**GOAL OF THE EXERCISE:** A line qualifies if it holds the string "badge". Copy every qualifying line from the records.

**EXERCISE INPUT:**
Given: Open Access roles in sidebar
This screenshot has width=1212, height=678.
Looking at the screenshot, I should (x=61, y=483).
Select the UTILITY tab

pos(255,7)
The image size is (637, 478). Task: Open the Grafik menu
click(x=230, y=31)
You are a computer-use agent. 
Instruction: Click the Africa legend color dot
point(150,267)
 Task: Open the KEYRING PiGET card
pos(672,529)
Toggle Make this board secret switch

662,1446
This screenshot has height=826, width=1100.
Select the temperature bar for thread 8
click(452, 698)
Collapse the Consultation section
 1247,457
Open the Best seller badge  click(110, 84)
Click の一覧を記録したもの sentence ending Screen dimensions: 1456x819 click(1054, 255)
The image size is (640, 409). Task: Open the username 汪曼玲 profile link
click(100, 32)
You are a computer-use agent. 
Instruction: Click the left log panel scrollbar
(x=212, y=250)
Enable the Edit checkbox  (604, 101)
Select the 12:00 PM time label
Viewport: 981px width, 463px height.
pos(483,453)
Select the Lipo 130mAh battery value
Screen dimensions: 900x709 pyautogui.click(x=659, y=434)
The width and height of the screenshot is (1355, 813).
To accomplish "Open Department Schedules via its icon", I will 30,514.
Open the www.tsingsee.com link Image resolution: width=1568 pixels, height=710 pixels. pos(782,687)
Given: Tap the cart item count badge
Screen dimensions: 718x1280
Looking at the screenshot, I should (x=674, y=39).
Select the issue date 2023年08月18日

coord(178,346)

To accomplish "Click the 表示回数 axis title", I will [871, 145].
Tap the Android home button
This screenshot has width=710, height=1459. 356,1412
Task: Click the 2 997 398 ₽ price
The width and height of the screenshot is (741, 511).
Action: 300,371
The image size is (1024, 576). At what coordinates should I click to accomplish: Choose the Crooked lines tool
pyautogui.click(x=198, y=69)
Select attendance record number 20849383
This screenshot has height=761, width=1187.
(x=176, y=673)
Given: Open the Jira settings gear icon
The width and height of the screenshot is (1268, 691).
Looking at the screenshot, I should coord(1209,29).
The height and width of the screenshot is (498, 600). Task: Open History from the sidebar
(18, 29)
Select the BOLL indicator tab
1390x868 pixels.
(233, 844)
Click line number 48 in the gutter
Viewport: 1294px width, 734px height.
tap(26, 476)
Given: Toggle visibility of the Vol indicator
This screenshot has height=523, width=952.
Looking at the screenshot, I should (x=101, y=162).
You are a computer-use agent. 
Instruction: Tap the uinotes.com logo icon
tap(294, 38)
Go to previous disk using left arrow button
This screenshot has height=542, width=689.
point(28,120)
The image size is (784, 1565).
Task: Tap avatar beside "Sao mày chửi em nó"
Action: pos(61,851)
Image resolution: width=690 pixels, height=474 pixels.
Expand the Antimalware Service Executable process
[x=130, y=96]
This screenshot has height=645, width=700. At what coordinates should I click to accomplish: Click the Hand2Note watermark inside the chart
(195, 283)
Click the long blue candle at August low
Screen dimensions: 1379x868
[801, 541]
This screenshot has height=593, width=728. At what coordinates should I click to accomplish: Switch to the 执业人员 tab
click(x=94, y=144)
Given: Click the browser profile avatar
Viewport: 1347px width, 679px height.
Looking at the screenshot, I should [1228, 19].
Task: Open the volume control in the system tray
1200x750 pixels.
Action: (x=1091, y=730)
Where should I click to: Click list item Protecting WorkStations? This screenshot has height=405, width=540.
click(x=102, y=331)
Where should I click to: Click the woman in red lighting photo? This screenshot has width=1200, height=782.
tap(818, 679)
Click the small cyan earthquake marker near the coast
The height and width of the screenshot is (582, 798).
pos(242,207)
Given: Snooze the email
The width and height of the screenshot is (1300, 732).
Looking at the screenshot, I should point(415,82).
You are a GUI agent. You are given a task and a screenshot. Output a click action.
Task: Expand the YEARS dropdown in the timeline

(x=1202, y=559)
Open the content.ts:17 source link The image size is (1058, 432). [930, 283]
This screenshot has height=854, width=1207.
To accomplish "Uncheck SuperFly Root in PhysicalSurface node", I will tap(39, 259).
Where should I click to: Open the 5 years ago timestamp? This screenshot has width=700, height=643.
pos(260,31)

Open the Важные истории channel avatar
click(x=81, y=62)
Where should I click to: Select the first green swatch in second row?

**EXERCISE ANSWER:**
Open the Best seller badge  click(110, 84)
Given: Tap the cart item count badge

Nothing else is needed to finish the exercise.